PROBLEM: Write the records below out in full, character for character, with no pictures.

SUPPLIED MATERIAL:
──────────────────────────────

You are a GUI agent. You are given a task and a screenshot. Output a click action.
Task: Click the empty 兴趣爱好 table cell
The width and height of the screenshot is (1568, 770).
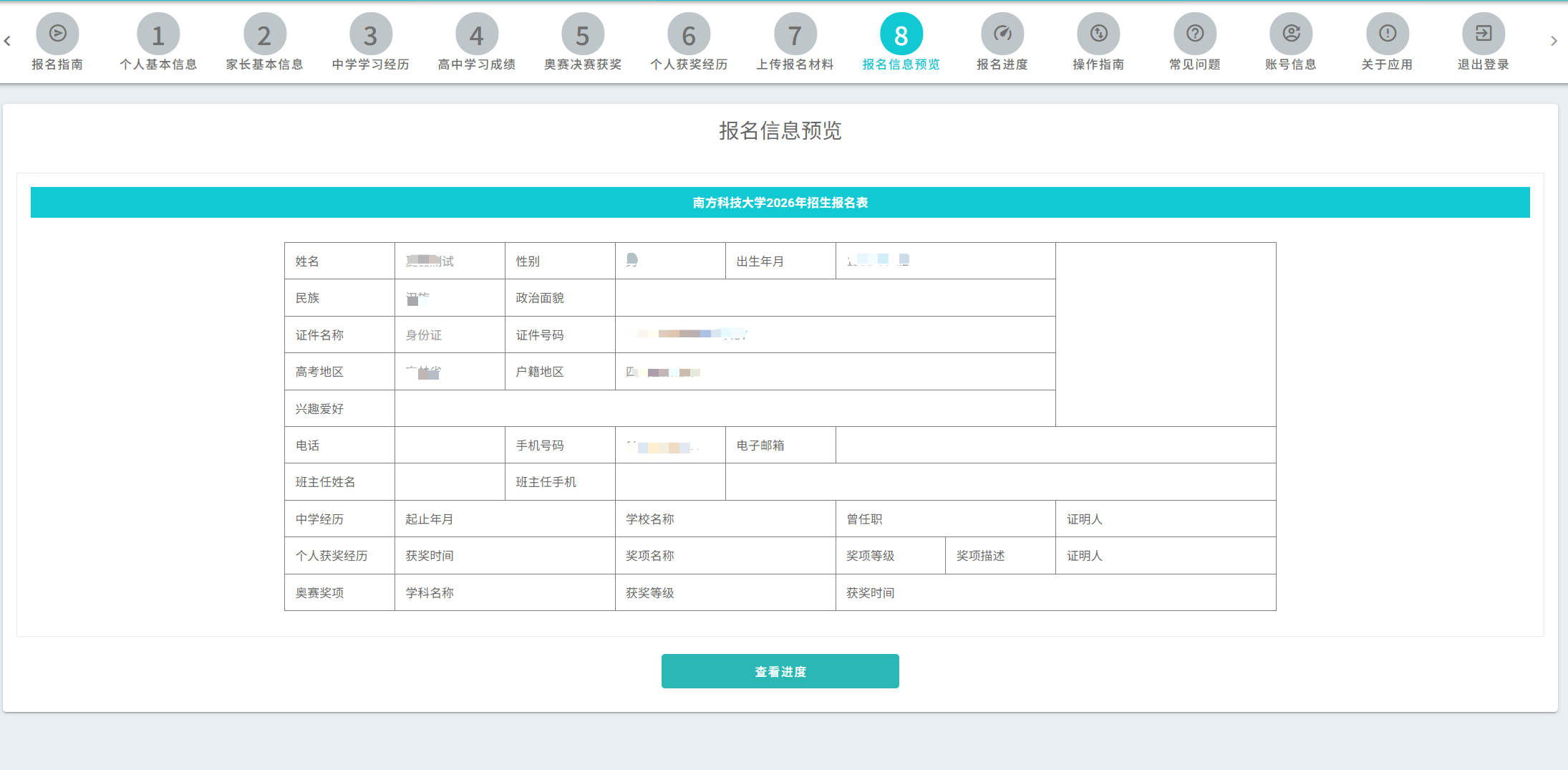click(x=725, y=408)
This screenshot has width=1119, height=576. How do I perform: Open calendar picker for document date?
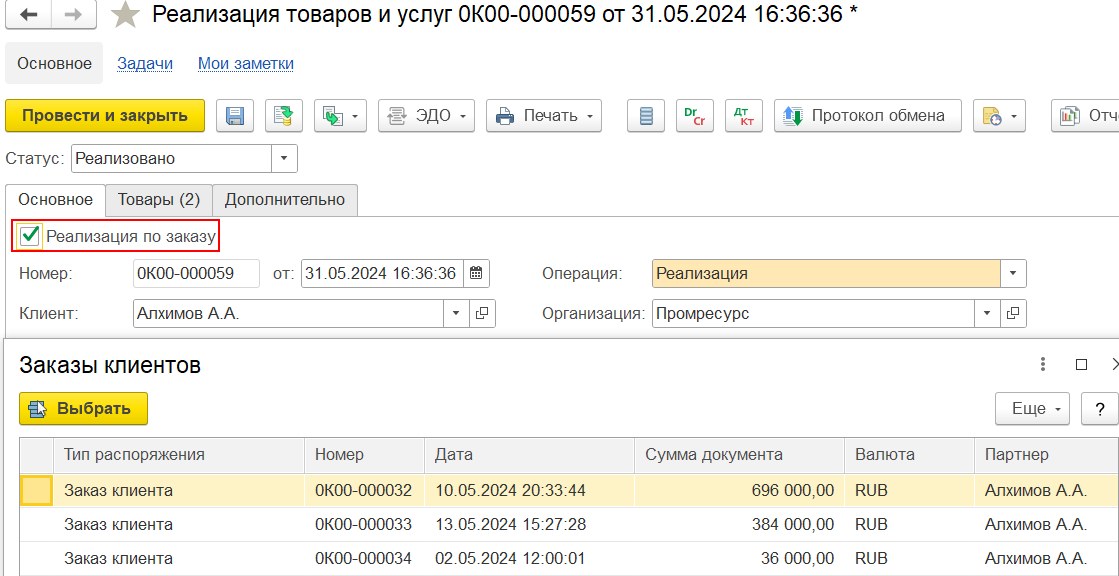[x=476, y=274]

──────────────────────────────

TASK ANSWER:
You are a GUI agent. You are given a task and a screenshot. Output a click action.
Task: Click the empty 兴趣爱好 table cell
The width and height of the screenshot is (1568, 770).
click(x=725, y=408)
This screenshot has width=1119, height=576. How do I perform: Open calendar picker for document date?
[x=476, y=274]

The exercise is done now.